Acts 24:16 — "And herein do I exercise myself, to have always a conscience void of offence toward God, and toward men."
1 Timothy 1:5 — "Now the end of the commandment is charity out of a pure heart, and of a good conscience, and of faith unfeigned."
Hebrews 9:14 — "...purge your conscience from dead works to serve the living God?"
Conscience is corrupted by being enthroned as an infallible autonomous guide—“let your conscience be your guide,” “follow your heart”—detached from the Word that alone can rightly inform and bind it.
The characteristic modern corruption of conscience is to enthrone it as an autonomous and infallible guide, severed from the Word of God. ‘Let your conscience be your guide,’ ‘follow your heart,’ ‘do what feels right to you’—these slogans treat the individual conscience as the final arbiter of morality, a private oracle that may never be questioned and that justifies whatever it approves. But conscience is not the moral law; it is a faculty that judges according to its light, and that light is often dim or distorted by sin, upbringing, and the spirit of the age. A conscience can grow so misinformed that it condemns the innocent and excuses the wicked—Paul persecuted the church in good conscience, and our Lord warned of those who would kill His servants thinking they did God service. To follow such a conscience blindly is to be led by the blind.

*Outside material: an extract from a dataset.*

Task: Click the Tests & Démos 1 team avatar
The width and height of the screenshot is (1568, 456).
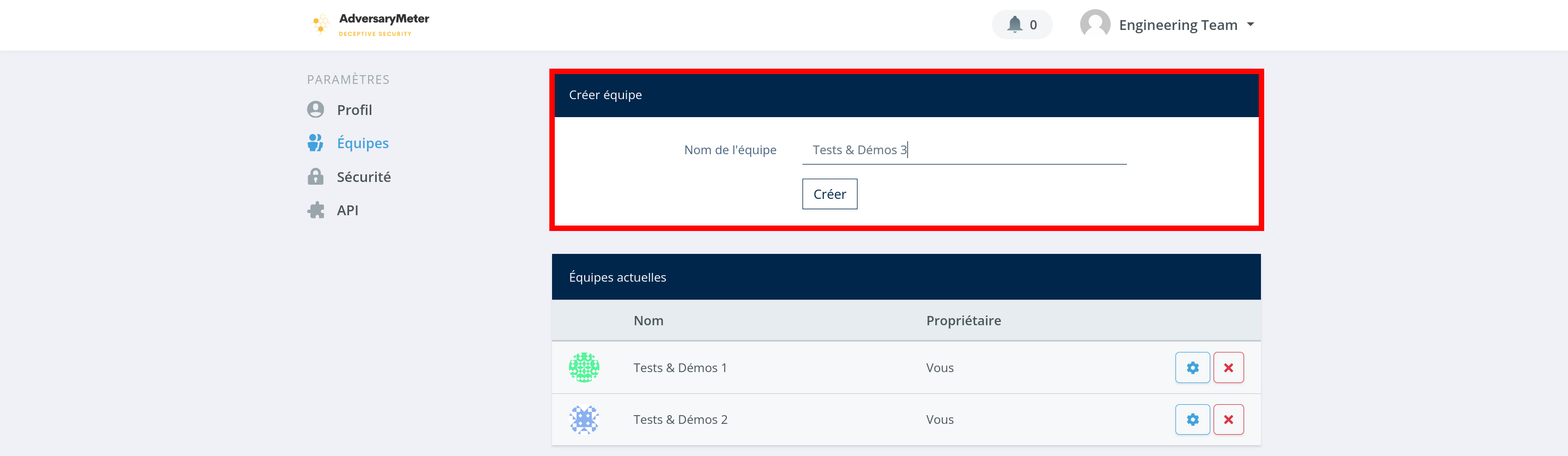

The opposite error treats conscience as nothing—to be overridden, silenced, and trampled whenever it is inconvenient, until it is seared past feeling. Both errors miss the biblical doctrine, which neither deifies conscience nor despises it. Conscience is a real and precious gift, a witness to God’s law and a guard of the soul, and it must be heeded when it speaks according to truth (he that doubteth is condemned if he act against it). But it must be informed and bound by the Word of God, educated by Scripture so that it judges by God’s standard and not by mere feeling or custom. And it must be cleansed by the blood of Christ, for no informing can remove its accusations of real guilt—only the gospel purges the conscience from dead works. The believer’s aim is a good conscience: tender, well-instructed by the Word, void of offense toward God and men, and at peace through the blood of Christ.
The faculty is suneidēsis (a knowing-with), the inner witness bearing witness (summartureō) to the law written on the heart, accusing or excusing.
"Conscience is the faculty that judges one’s own actions—a witness to God’s law, accusing or excusing."
"‘Follow your conscience’ deifies a faculty that must instead be informed and bound by the Word of God."
"Only the blood of Christ can purge the conscience from dead works to serve the living God."